Cryptographic functions are very likely to be applied in current applications
that perform information exchange to secure, verify, or authenticate data. Most notable
is the use of such applications in Internet based information exchange. Smart cards,
hand-helds, cell phones and many other small devices also need to perform
information exchange and are likely to apply cryptographic functions.
A hardware solution to perform a cryptographic function is generally faster and
more secure than a software solution. Thus, a fast and area efficient modular
exponentiation hardware solution would provide a better infrastructure for current
cryptographic techniques.
In certain cryptographic algorithms, very large precisions are used. Further, the
precision may vary. Most of the hardware designs for modular multiplication and
modular exponentiation are fixed-precision solutions. A scalable Montgomery
Multiplier (MM) to perform modular multiplication has been proposed and can
operate on input values of any bit-size, but the maximum bit-size should be known and
is the limiting factor. The multiplier can calculate any operand size less than the
maximal precision. However, this design's parameters should be optimized depending
on the operand precision for which the design is used.

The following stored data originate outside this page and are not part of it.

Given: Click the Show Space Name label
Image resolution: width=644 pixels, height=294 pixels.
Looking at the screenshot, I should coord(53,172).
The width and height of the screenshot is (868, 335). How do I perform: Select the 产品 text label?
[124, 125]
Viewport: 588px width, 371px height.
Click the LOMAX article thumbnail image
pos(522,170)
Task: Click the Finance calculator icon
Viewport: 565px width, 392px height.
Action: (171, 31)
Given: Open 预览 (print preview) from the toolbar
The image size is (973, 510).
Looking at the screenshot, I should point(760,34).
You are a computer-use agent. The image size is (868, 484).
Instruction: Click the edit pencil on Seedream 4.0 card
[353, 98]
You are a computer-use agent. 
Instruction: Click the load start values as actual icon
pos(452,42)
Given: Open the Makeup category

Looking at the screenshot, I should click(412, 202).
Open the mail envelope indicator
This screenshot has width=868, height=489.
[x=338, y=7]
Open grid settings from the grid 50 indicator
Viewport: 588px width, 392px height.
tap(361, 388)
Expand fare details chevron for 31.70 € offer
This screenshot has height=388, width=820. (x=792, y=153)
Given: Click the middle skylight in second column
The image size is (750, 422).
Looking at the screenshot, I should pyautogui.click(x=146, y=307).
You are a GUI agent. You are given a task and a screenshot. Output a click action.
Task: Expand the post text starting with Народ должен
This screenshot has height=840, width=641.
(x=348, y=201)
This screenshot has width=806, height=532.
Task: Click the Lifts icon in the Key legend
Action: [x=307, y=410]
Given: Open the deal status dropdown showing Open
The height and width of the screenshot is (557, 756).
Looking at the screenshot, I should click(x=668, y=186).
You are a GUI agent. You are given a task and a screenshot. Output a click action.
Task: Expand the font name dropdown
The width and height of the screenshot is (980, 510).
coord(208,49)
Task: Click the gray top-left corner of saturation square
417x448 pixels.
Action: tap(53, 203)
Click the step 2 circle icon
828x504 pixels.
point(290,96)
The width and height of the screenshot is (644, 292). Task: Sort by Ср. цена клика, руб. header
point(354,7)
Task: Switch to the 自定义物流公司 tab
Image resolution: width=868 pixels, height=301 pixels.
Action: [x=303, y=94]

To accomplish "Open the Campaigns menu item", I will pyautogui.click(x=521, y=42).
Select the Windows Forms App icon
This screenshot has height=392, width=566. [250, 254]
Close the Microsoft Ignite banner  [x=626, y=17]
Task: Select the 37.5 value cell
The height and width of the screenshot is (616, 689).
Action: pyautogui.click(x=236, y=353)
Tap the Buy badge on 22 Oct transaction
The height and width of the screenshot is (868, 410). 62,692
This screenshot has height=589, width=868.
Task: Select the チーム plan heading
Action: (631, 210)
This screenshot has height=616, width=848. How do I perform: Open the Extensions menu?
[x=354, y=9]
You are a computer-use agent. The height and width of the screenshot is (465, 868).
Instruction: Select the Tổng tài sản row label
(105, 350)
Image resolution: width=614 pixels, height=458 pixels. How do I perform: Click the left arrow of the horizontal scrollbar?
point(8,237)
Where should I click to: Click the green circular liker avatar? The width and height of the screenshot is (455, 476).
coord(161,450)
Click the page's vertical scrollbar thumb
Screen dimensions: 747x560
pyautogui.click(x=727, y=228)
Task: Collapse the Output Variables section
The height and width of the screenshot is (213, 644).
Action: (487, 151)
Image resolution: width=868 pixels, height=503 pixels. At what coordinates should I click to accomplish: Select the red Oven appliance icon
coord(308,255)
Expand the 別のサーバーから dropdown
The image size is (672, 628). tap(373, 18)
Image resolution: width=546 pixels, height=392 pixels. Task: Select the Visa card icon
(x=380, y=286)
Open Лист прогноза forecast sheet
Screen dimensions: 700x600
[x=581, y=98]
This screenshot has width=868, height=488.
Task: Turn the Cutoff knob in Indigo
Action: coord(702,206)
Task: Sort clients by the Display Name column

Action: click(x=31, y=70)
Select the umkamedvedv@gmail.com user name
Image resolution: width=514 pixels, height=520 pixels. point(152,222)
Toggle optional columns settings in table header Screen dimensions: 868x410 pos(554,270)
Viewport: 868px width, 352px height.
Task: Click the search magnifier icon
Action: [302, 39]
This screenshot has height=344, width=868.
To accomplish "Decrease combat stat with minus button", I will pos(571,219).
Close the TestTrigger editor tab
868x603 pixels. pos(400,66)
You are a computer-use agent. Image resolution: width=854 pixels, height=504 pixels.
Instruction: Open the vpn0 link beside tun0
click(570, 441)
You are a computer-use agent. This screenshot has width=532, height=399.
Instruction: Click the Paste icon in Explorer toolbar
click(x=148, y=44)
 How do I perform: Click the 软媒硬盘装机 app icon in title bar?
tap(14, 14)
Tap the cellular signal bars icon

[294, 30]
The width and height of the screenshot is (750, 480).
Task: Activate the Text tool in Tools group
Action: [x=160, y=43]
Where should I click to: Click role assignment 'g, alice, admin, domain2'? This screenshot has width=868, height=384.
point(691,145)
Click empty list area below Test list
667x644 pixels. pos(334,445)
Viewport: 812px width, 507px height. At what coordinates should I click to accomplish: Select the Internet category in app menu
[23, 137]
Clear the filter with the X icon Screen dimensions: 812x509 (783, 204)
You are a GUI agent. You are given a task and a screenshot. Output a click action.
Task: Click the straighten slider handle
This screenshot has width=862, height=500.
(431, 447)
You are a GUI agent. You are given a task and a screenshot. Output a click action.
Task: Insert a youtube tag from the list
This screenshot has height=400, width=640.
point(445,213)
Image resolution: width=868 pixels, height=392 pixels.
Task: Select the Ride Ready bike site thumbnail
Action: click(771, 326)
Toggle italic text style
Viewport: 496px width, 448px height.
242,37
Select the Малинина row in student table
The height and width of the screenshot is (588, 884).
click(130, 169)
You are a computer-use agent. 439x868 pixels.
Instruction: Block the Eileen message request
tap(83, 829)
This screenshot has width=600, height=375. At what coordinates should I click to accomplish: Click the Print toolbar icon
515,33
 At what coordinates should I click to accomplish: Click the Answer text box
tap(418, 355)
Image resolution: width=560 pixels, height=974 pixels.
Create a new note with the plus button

A software application was developed in C to find the optimized design for the
scalable MM module. It performs area-time trade-off for the most commonly used
precisions in order to obtain a fast and area efficient solution for the common case.
A modular exponentiation system is developed using this scalable multiplier
design. Since the multiplier can operate on any operand size up to a certain maximum
value, the exponentiation system that utilizes the multiplier will inherit the same
capability.
This thesis work presents the design and implementation of an exponentiation
algorithm in hardware utilizing the optimized scalable Montgomery Multiplier. The
design uses a parallel exponentiation algorithm to reduce the total computation time.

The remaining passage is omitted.